We’re often taught that conflict is something to fear, something to dodge at all costs. That’s because many of us grew up seeing only one kind of conflict: the dysfunctional kind—the yelling, the cold shoulders, the slammed doors. No wonder people want to avoid it.
But here’s the thing: conflict, in its simplest form, is just a disagreement. That’s all. Two or more people see things differently. And believe it or not, that can actually be healthy—constructive, even. Some people were lucky enough to grow up in families where respectful disagreement was encouraged. If you’re one of them, you probably view conflict as a chance to learn or connect.
But not everyone had that experience.
Your colleague may have been raised in an environment where questioning authority wasn’t allowed, or came with unpleasant consequences. Or maybe they were taught that keeping the peace meant keeping quiet—no matter what. In that world, expressing disagreement doesn’t feel safe. It feels dangerous. And so, over time, they learned to avoid conflict altogether.
So what can you do?
Start by showing them that it’s okay to disagree with you. That it’s safe. That nothing bad will happen if they speak up. Be gentle about it. You’re not trying to change them overnight. Forcing someone out of their comfort zone rarely works. Instead, invite their perspective. Let them know you value it.

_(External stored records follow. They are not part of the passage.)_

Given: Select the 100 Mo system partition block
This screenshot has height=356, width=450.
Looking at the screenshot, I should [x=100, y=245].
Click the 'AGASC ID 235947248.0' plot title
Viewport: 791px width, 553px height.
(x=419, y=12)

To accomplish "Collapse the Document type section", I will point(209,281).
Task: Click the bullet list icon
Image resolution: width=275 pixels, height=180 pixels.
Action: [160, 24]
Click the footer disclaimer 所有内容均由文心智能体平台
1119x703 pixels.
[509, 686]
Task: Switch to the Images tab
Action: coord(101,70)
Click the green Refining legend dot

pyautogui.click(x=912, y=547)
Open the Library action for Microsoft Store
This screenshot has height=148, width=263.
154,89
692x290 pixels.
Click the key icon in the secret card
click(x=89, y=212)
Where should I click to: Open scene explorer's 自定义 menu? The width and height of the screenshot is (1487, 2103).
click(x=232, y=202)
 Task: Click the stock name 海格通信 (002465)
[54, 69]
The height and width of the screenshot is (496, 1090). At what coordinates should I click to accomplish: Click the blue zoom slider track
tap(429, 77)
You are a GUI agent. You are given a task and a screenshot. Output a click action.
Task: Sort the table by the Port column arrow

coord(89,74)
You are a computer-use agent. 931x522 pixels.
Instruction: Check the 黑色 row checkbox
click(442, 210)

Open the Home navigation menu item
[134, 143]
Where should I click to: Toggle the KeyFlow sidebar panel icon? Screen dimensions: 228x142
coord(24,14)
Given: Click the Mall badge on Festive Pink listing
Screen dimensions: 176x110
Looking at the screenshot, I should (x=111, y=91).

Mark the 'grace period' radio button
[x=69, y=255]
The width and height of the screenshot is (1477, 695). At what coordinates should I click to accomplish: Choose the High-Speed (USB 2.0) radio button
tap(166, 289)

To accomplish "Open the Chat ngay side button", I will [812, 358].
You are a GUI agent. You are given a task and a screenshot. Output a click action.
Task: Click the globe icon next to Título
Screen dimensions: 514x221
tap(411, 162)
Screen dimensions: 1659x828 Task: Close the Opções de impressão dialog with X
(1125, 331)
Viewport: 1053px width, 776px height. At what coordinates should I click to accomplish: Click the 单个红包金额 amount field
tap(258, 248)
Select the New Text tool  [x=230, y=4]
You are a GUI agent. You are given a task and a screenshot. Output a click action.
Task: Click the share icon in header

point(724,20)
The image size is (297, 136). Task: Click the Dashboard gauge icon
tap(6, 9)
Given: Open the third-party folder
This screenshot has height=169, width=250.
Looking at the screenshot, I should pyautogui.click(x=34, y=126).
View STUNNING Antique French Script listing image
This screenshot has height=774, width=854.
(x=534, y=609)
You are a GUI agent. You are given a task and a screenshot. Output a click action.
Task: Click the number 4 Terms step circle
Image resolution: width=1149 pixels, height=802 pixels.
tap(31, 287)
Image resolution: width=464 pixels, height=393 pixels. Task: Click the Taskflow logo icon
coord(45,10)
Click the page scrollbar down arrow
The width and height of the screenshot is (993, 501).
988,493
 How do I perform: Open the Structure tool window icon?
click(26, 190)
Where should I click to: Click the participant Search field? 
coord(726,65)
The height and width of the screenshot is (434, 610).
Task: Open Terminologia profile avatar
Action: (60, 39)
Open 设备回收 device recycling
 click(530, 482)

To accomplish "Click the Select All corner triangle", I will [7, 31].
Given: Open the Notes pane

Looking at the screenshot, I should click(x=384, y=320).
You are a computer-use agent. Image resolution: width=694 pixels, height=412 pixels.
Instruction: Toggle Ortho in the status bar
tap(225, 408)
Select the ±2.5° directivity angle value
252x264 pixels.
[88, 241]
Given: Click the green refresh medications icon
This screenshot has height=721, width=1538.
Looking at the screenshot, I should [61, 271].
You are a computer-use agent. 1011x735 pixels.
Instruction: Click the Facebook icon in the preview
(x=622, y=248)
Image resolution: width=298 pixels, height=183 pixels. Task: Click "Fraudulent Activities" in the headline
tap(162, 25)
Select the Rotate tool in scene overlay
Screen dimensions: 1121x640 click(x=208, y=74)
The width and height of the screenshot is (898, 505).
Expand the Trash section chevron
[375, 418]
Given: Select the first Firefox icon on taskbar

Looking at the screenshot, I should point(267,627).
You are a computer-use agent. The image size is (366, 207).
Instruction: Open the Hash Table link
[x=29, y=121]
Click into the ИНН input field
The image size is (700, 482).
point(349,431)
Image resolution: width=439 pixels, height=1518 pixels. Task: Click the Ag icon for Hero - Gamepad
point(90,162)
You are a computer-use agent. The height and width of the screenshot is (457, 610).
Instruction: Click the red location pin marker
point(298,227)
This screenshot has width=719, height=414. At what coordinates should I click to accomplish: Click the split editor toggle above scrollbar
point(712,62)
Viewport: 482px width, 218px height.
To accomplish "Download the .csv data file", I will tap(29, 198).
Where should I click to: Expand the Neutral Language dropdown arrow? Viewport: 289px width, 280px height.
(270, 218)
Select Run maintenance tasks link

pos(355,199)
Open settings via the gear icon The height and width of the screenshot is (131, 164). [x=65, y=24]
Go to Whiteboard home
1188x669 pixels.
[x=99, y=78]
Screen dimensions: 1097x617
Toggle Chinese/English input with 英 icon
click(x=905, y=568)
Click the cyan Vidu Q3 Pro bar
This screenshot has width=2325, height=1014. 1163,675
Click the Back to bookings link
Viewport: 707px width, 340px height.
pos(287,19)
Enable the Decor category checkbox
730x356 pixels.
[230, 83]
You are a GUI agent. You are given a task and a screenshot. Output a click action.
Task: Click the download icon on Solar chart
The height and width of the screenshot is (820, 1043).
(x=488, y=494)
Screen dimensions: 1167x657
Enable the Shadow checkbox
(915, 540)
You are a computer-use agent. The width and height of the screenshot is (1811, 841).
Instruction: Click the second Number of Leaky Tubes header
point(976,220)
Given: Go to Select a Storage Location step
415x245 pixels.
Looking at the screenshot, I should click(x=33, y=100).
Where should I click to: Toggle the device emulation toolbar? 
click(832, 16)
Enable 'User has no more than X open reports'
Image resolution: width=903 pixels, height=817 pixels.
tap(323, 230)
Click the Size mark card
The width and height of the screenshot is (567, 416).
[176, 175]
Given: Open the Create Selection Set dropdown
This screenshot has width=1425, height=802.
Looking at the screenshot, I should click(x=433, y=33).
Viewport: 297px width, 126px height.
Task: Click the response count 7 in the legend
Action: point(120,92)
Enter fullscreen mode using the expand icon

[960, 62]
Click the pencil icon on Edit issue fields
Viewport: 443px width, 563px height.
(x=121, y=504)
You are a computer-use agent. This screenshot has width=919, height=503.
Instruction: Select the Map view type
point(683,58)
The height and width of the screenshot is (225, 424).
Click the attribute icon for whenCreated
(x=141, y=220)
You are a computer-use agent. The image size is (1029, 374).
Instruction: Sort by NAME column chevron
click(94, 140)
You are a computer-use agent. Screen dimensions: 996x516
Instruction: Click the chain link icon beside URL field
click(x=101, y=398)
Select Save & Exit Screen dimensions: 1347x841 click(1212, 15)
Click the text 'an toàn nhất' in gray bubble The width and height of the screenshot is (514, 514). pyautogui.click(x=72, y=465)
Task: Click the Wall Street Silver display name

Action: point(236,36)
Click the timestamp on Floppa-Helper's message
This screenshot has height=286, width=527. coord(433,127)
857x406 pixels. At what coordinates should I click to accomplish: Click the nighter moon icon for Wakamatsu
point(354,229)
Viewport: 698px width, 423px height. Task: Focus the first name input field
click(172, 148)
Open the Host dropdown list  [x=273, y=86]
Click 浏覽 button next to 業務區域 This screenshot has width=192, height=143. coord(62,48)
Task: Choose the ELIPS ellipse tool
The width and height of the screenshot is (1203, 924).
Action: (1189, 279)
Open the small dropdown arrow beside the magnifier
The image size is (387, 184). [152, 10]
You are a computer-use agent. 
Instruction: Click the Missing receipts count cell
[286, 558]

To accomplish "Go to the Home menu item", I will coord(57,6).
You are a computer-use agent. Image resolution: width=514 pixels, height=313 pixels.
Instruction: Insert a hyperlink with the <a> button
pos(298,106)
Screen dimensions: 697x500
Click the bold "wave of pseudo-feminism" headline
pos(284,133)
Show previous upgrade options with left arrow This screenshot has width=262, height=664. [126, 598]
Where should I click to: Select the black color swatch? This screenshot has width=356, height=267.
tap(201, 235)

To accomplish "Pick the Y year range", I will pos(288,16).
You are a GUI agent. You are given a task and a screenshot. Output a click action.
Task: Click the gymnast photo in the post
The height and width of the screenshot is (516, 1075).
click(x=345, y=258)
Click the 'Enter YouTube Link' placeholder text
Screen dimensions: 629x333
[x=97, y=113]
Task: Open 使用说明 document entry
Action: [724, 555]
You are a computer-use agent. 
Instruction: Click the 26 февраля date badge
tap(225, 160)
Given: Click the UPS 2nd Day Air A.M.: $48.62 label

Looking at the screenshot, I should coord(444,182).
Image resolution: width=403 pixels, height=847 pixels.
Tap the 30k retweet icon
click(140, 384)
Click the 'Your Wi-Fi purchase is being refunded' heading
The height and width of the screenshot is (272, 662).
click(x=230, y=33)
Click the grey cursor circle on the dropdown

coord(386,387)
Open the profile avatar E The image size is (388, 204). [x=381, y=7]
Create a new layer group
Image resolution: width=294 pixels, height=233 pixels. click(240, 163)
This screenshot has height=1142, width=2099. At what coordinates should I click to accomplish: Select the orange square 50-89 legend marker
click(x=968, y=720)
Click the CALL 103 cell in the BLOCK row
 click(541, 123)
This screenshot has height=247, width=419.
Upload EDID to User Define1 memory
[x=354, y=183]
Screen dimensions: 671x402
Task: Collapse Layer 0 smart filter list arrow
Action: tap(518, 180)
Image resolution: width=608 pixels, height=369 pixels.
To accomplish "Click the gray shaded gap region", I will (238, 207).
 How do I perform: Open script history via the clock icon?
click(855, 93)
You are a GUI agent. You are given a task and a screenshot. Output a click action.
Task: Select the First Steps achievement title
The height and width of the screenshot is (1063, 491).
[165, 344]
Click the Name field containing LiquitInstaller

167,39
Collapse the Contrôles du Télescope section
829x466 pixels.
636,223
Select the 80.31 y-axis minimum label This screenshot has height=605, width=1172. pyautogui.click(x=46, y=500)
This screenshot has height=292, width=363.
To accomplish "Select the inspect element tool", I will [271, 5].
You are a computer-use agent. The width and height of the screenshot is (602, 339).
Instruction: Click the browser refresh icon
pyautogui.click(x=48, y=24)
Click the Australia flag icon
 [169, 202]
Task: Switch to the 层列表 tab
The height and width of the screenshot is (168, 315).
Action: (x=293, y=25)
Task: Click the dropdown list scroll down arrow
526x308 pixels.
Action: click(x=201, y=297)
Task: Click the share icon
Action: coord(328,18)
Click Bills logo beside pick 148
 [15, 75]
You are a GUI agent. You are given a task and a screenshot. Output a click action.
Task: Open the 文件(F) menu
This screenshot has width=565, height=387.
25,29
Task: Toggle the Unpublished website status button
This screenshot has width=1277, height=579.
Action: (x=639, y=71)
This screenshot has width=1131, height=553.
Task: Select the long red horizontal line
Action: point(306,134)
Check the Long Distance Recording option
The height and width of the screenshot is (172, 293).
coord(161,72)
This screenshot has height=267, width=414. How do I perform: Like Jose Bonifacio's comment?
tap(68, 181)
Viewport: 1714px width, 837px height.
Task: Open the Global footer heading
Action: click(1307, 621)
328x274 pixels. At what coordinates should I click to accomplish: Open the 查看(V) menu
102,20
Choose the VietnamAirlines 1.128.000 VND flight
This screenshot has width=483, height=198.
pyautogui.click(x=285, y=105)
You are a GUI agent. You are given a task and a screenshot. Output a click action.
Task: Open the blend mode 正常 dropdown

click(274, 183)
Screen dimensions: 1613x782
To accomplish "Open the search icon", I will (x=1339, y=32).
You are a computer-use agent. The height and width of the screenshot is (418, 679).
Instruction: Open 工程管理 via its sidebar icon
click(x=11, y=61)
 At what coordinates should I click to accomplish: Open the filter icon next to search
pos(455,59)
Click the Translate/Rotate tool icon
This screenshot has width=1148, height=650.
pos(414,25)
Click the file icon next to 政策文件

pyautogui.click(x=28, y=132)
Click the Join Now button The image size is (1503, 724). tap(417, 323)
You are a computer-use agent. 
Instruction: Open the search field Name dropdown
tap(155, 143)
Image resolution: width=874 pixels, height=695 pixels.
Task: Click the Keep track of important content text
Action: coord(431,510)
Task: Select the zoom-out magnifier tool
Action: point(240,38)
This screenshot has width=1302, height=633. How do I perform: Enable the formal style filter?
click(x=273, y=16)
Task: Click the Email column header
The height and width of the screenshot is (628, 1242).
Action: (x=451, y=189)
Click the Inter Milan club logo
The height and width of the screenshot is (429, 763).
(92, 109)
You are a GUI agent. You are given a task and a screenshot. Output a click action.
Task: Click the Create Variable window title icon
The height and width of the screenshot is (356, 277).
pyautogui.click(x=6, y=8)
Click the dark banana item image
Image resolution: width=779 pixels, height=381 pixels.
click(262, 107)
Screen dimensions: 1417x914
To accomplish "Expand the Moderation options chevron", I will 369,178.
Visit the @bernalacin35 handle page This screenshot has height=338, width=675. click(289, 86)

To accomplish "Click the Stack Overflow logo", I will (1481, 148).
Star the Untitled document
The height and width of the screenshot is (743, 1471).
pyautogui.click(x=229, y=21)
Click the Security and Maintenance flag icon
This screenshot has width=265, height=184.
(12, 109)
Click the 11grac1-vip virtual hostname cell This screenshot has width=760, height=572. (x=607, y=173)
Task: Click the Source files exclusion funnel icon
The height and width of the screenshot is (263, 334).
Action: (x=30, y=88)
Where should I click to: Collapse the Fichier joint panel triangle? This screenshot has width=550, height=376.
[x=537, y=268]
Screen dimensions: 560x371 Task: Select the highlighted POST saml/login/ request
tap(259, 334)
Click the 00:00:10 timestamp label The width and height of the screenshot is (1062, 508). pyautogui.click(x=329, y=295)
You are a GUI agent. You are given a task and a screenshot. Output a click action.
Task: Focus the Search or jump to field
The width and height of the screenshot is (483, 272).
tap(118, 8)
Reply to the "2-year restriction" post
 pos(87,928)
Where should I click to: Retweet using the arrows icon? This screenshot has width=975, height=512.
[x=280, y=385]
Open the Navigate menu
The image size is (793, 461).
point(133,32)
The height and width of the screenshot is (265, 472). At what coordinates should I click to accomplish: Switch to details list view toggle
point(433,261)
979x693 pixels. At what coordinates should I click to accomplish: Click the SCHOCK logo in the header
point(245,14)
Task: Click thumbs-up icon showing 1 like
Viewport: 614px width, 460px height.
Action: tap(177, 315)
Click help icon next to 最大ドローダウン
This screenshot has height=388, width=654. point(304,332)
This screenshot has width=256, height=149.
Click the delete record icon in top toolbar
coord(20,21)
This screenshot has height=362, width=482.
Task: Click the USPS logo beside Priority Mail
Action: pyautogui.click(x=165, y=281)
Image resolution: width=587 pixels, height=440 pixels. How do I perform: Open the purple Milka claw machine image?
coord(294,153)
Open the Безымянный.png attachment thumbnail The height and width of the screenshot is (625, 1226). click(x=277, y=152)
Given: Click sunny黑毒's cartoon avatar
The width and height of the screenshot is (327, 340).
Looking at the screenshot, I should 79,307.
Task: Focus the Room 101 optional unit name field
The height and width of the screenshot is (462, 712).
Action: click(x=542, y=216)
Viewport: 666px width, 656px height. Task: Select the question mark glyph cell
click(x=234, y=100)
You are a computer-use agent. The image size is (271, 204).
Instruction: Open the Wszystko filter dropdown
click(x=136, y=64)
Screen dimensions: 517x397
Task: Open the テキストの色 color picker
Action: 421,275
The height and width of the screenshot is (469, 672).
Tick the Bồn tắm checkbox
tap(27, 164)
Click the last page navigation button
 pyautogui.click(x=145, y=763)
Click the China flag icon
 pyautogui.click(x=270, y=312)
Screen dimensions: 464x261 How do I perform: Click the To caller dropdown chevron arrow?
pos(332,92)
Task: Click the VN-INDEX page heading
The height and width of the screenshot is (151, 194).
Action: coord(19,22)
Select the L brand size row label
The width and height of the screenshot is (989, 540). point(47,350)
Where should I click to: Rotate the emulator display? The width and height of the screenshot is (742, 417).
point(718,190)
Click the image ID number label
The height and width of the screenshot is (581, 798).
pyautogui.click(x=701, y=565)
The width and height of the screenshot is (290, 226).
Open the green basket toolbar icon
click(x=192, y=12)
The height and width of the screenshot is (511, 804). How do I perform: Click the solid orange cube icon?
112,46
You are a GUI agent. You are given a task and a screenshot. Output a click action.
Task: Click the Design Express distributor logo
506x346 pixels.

It may help to create low-stakes, one-on-one moments where they can practice expressing themselves without the pressure of an audience. Public confrontation—no matter how minor—can be terrifying for someone who’s conflict-averse.
Also, be mindful of how you handle disagreement in group settings. Model openness. Show that differing opinions are welcome—and that no one gets punished for speaking up. Ask for feedback. Listen carefully. And be willing to grow, too.
Because at the end of the day, the goal isn’t to turn your colleague into someone they’re not. It’s to create a space where honesty feels safe, and where healthy disagreement can be part of how you both thrive.